# irish guy



## rufs (May 24, 2011)

just wanna say hi lads, this is my first post on here, :cool2:


----------



## maverick1888 (Feb 9, 2011)

Welcome rufs


----------



## rufs (May 24, 2011)

cheers maverick


----------



## chris27 (Apr 19, 2009)

welcome to ukm mate


----------



## rufs (May 24, 2011)

cheers chris


----------



## Gazzak (May 12, 2011)

Welcome To UK-M Mate Enjoy


----------



## rufs (May 24, 2011)

cheers gazzak


----------



## bmc (Aug 2, 2007)

Alright rufs mate about time you were on here.much better forum and the banter is good


----------



## golfgttdi (Oct 6, 2010)

Wats up pal, nice to see another paddy joinin in, this is a savage spot for any info you need. Full of helpful lads an good craic too.


----------



## bmc (Aug 2, 2007)

arosair said:


> Wats up pal, nice to see another paddy joinin in, this is a savage spot for any info you need. Full of helpful lads an good craic too.

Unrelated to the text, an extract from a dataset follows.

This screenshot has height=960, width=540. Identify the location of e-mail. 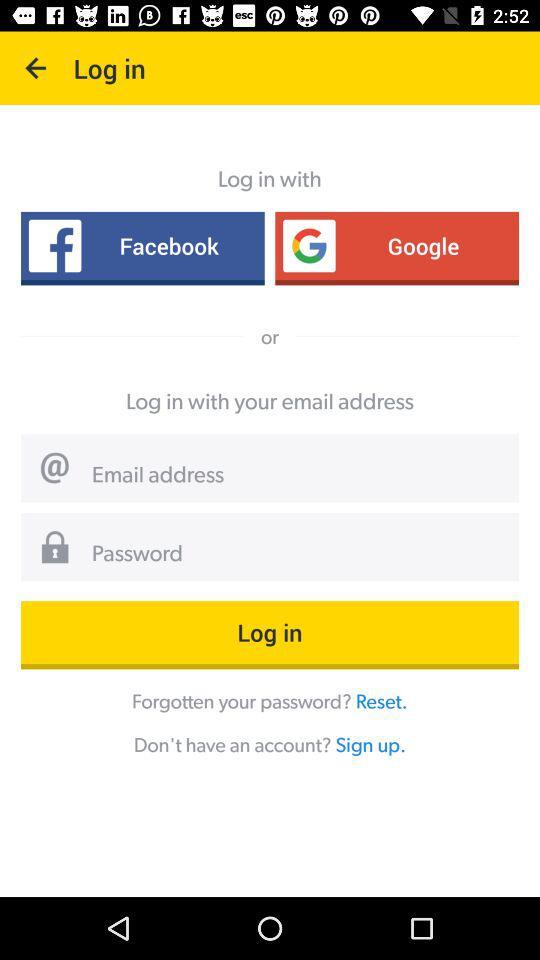
(297, 475).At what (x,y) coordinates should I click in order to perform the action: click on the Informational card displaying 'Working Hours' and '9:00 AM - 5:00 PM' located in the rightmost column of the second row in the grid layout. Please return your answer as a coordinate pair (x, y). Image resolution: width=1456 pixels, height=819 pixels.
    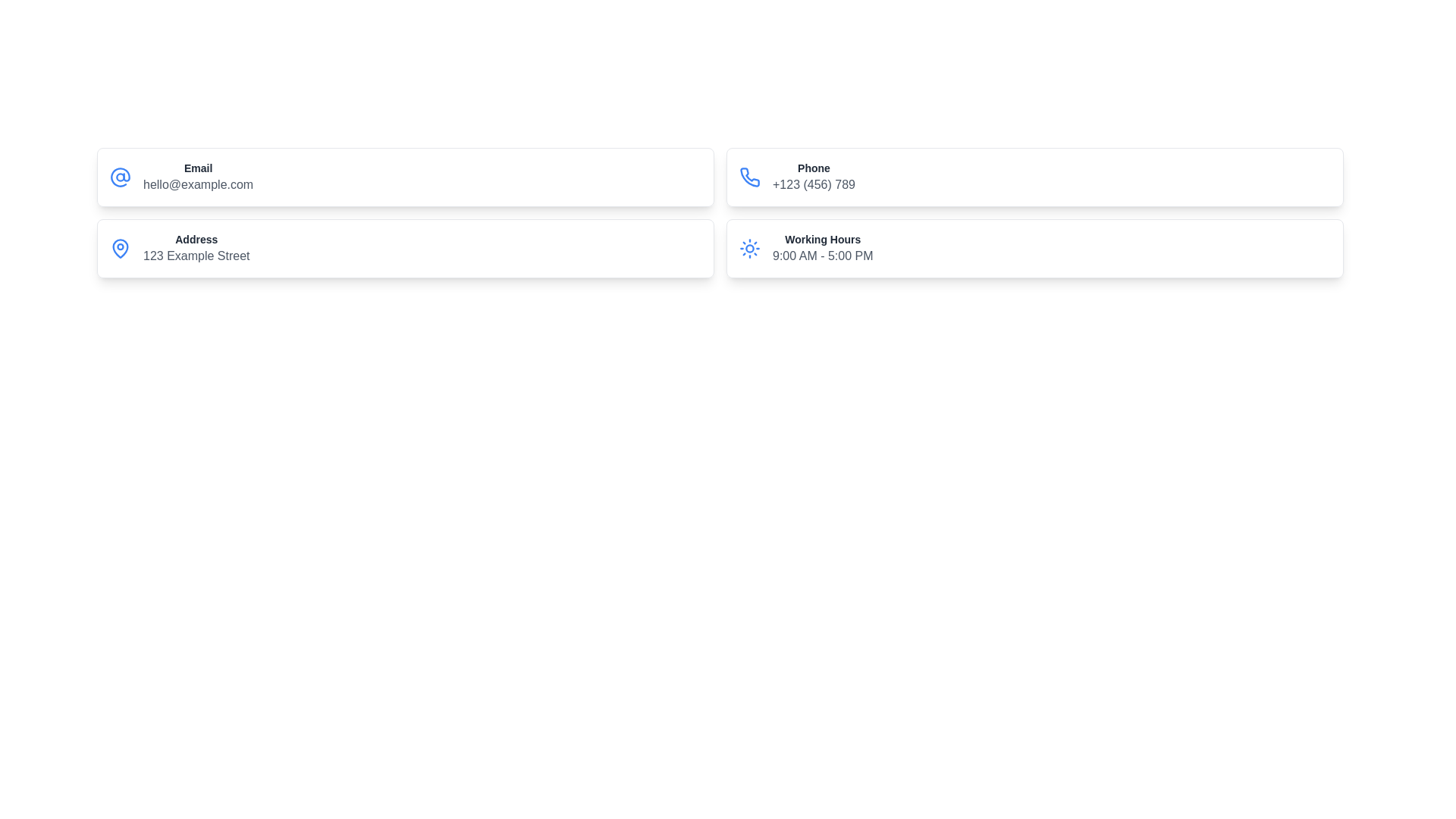
    Looking at the image, I should click on (1034, 247).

Now we've got paddy and mick


----------



## Fullhouse (Mar 31, 2010)




----------



## barsnack (Mar 12, 2011)

your life will never be the same again, what county you from


----------



## lolik (Apr 24, 2010)

welcome and good luck


----------



## pabz (Mar 28, 2011)

WELCOME RUFS !


----------



## MRSTRONG (Apr 18, 2009)

welcome to uk-m


----------



## jimmy liverpool (Dec 15, 2010)

where in Ire you from mate?


----------



## bmc (Aug 2, 2007)

barsnack said:


> your life will never be the same again, what county you from


Rufs don't tell him he's a stalker


----------



## deep85 (Aug 11, 2010)

bout ye


----------



## Sionnach (Apr 19, 2010)

greetings fellow brethren!


----------



## richardrahl (Nov 19, 2007)

Welcome to the board, mate.


----------



## rufs (May 24, 2011)

hey bmc me aul flower...hows life...havent been on in a few days...work work work!!!


----------



## rufs (May 24, 2011)

from galway mate!!!


----------



## freeline (Dec 12, 2009)

top of the morning to ya.

wheres me pot of gold.

drink. feck.


----------



## rufs (May 24, 2011)

cheers for the welcome guys....that cranky ol scot bmc got me to join up so here i am!!!


----------



## iron head case (Jul 2, 2008)

welcome


----------



## bmc (Aug 2, 2007)

rufs said:


> cheers for the welcome guys....that cranky ol scot bmc got me to join up so here i am!!!


I'm on commission mate


----------



## Big Kris (Aug 25, 2009)

Welcome on board mucker

There is a special place for potato cooking recipes, know how you paddy's love your tattys


----------



## SoulXedge (Mar 15, 2010)

Hello and welcome to the forum


----------